Research project seeks to understand COVID-19 justice barriers for people who live with disabilities

By Terry Davidson

Law360 Canada (February 8, 2021, 2:34 PM EST) -- Researchers at a western Canada university have embarked on studies into how measures to combat COVID-19 have impacted access to justice for Ontarians with disabilities living in care centres and people with mental disorders in British Columbia’s prisons and psychiatric facilities.

Thompson Rivers University (TRU) law professor Dr. Ruby Dhand is one of the researchers who in January launched the two projects. Each is being run in collaboration with various legal and advocacy groups. The goal, to use legal and scientific research to promote legislative change.

 Dr. Ruby Dhand, Thompson Rivers University law professor

Dr. Ruby Dhand, Thompson Rivers University law professor

The Ontario project, Dhand told The Lawyer’s Daily, will also involve a TRU science professor and a law professor from the University of Windsor and will be run in collaboration with the Toronto-based ARCH Disability Law Centre (ARCH).

According to a description on a TRU webpage, the project will examine “COVID-19 barriers to justice for those who live with disabilities in these congregate care settings,” such as long-term care homes, group homes and assisted living facilities.

Dhand said restrictions put in place to combat the health crisis have resulted in a lack of care, community supports and “communication devices,” as well as fallout from visitor bans and reductions in standard services.

“We’ve recognized that people with disabilities, as this pandemic has evolved, who are living in congregate care settings … have really been disproportionately impacted,” said Dhand. “It’s become clear that over 80 per cent of these COVID-19 related deaths have occurred in these long-term care facilities. … They are experiencing complex forms of discrimination.

“[The] purpose of this research to highlight those voices, because this will be a quotative, multidisciplinary research project. … We recognize that, throughout this pandemic, the voices of people with disabilities have really be silenced, and it doesn’t seem like they’ve been prioritized.”

Dhand also talked about the controversial emergency “triage” protocol put together by the province, which would reportedly allow doctors in intensive care units to decide who gets a bed and who doesn’t in the event hospitals become overwhelmed by the health crisis.

“A clear access to justice issue has also been Ontario’s triage protocols,” Dhand said. “As a result of the triage protocols, a person with a disability will be deprioritized. The protocols state that they will be deprioritized for a ventilator [if their] future quality of life is determined to be poor because of their disability. So, disability advocates have raised concerns about the discriminatory impact of the triage protocols on people with disability in congregate care settings. … Access to health care is an access to justice issue.”

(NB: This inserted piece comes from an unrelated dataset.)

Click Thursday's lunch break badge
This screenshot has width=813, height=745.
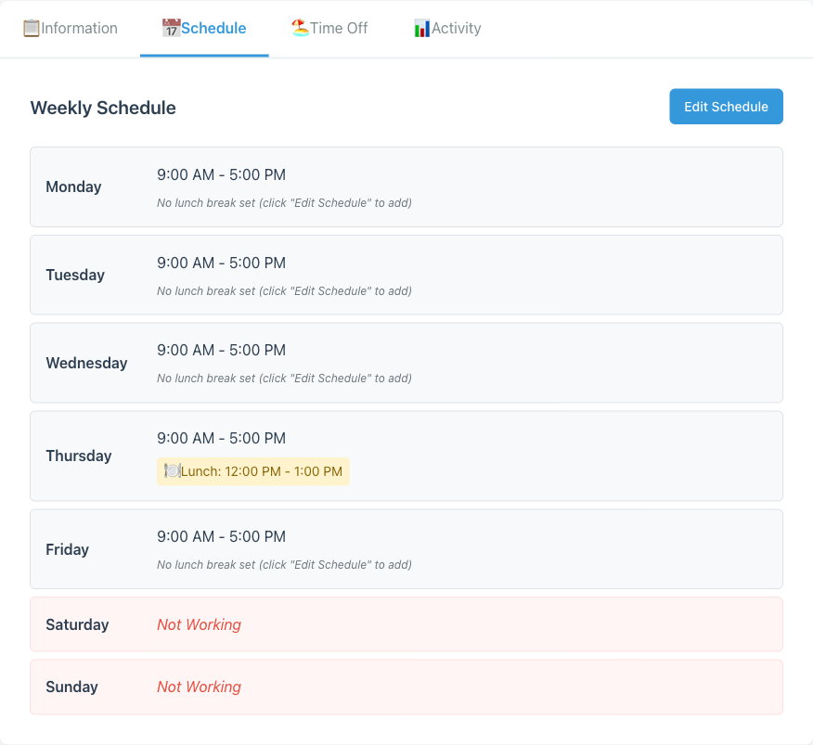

In January, ARCH issued a statement about possible temporary suspensions to Ontario health-care legislation that “would effectively permit doctors to withdraw treatment from a patient without the consent of the patient or family” if hospitals end up having “more patients than resources.” This would accompany the province’s triage protocol, ARCH goes on to state.  

The Accessibility for Ontarians With Disabilities Act Alliance recently said that such a thing would be like “recklessly tap-dancing in a constitutional minefield.”

Dhand hopes the research she and the others conduct will help prompt legislative change.

“This proposed partnership comes at a critical moment in ARCH’s advocacy efforts, and we want to be able to help; we want to be able to have this research create disability-informed responses to the pandemic and post-pandemic planning.”

Turning to the second research project, Dhand says this B.C.-based initiative is examining COVID-19 transmission risks and barriers to justice for those being detained in the province’s mental health facilities, prisons and detention centres.

It is in collaboration with a number of community organizations, including the West Coast Justice Society and the Elizabeth Fry Society.

“People with mental health and substance use issues who are in mental health facilities and prisons and detention centres have an increased potential of death,” said Dhand. “They experience much higher likelihood of getting COVID-19 because these are congregate care facilities, where people live in crowded and confined spaces with high transmission risk. And there is also a lack of resources [and] a lack of [personal protective equipment]. And people with mental health and substance use issues have already pre-existing health issues and vulnerabilities.”

Dhand said they can also “experience consent and capacity issues” and, in some cases, “may not even understand what the public health measures mean.”

She also cites “a lack of community-based care and diversion options” and an increase in the use of solitary confinement and lockdowns since the start of the pandemic.

Both projects will run for up to two years, Dhand said.